You need to wait 30 mins to convert data to 'data/tfrecord/train-xx.tfrecord', I convert Train Data to 40 tfrecord files.
* get 'data/tfrecord/train-00.tfrecord' - 'data/tfrecord/train-39.tfrecord'
```shell
$ python datasets.py
```
* so you need get 'data/tfrecord_name_train.json' for tensorflow filename queue, it is easy
* the val dataset and test data is the same.

#### Third, let's go train
```shell
$ python main.py
```

## Experiments
Train/Val/Test Dataset, 82783/5000/5000, vocabulary size = 14643 and we not filter out word.

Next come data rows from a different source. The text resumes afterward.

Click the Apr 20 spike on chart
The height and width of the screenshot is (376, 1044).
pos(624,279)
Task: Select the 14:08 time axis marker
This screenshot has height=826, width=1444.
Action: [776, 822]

We use greedy search not beam search.
#### CNN+RNN
| | BLEU_1 | BLEU_2 | BLEU_3 | BLEU_4 | METEOR | ROUGE | CIDEr |
| :---: | :---: | :---: | :---: | :---: | :---: | :---: | :---: |
| Train Dataset | 0.7051 | 0.5322 | 0.3832 | 0.2682 | 0.2283 | 0.5128 | 0.7968 |
| Val Dataset | 0.6667 | 0.4866 | 0.3405 | 0.2337 | 0.2096 | 0.4831 | 0.7024 |
| Test Dataset | 0.6687 | 0.4879 | 0.3421 | 0.2364 | 0.2096 | 0.4838 | 0.6972 |
| Paper | 0.666 | 0.461 | 0.329 | 0.246 | - | - | - |

e.g. Show and Tell: A Neural Image Caption Generator, CVPR 2015([pdf](https://arxiv.org/pdf/1411.4555.pdf))

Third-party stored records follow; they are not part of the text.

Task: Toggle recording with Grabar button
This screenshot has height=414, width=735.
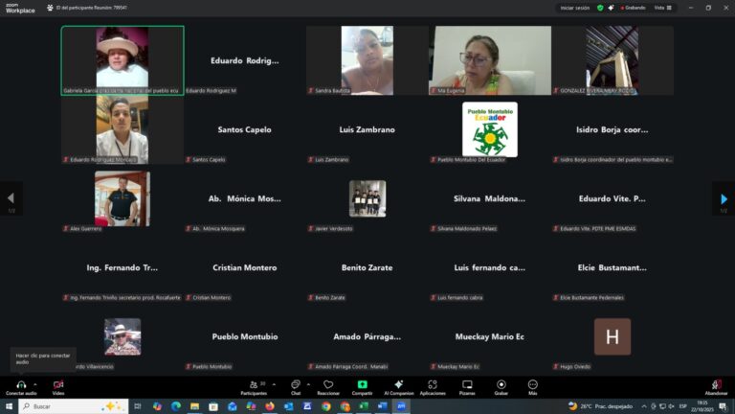Action: click(501, 384)
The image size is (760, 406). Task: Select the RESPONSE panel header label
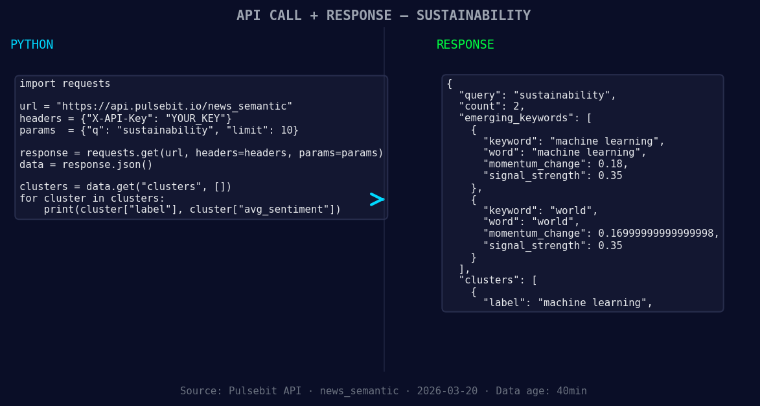click(x=465, y=45)
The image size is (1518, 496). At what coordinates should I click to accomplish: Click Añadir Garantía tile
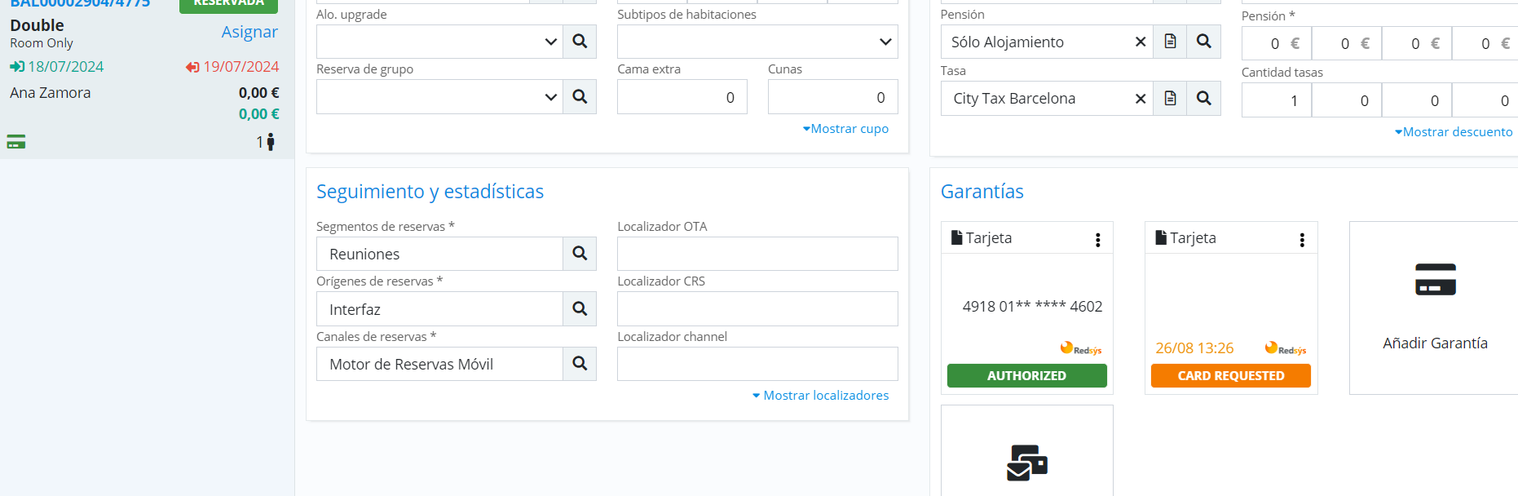click(1434, 308)
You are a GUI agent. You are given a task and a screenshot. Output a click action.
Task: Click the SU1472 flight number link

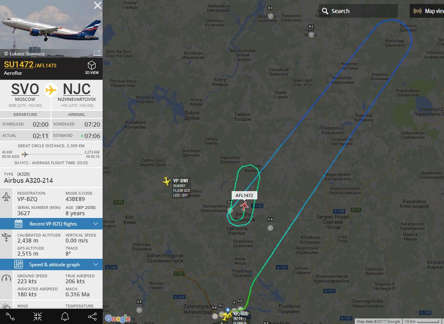[x=19, y=64]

#### CNN+RNN+Soft-Attention
| | BLEU_1 | BLEU_2 | BLEU_3 | BLEU_4 | METEOR | ROUGE | CIDEr |
| :---: | :---: | :---: | :---: | :---: | :---: | :---: | :---: |
| Val Dataset | 0.6467 | 0.4615 | 0.3180 | 0.2177 | 0.2014 | 0.4684 | 0.6310 |
| Test Dataset | 0.6482 | 0.4638 | 0.3210 | 0.2217 | 0.2013 | 0.4633 | 0.6245 |
| Paper | 0.707 | 0.492 | 0.344 | 0.243 | 0.2390 | - | - |

e.g. Show, Attend and Tell: Neural Image Caption Generation with Visual Attention, ICML([pdf](https://arxiv.org/pdf/1502.03044.pdf))
## Example
![examples](data/examples/example1.png)

## Summary
The model is very very*N simple, I never adjust the hyperparameter, so if you want, you could do.

## References
- [Tensorflow Model released im2text](https://github.com/tensorflow/models/tree/master/research/im2txt)
- [An Implementation in Tensorflow of Guoming Wang](https://github.com/DeepRNN/image_captioning)
- [MS COCO Caption Evaluation Tookit](https://github.com/tylin/coco-caption)
- Vinyals, Oriol, et al. "Show and tell: A neural image caption generator." Proceedings of the IEEE conference on computer vision and pattern recognition. 2015.
- Xu, Kelvin, et al. "Show, attend and tell: Neural image caption generation with visual attention." International conference on machine learning. 2015.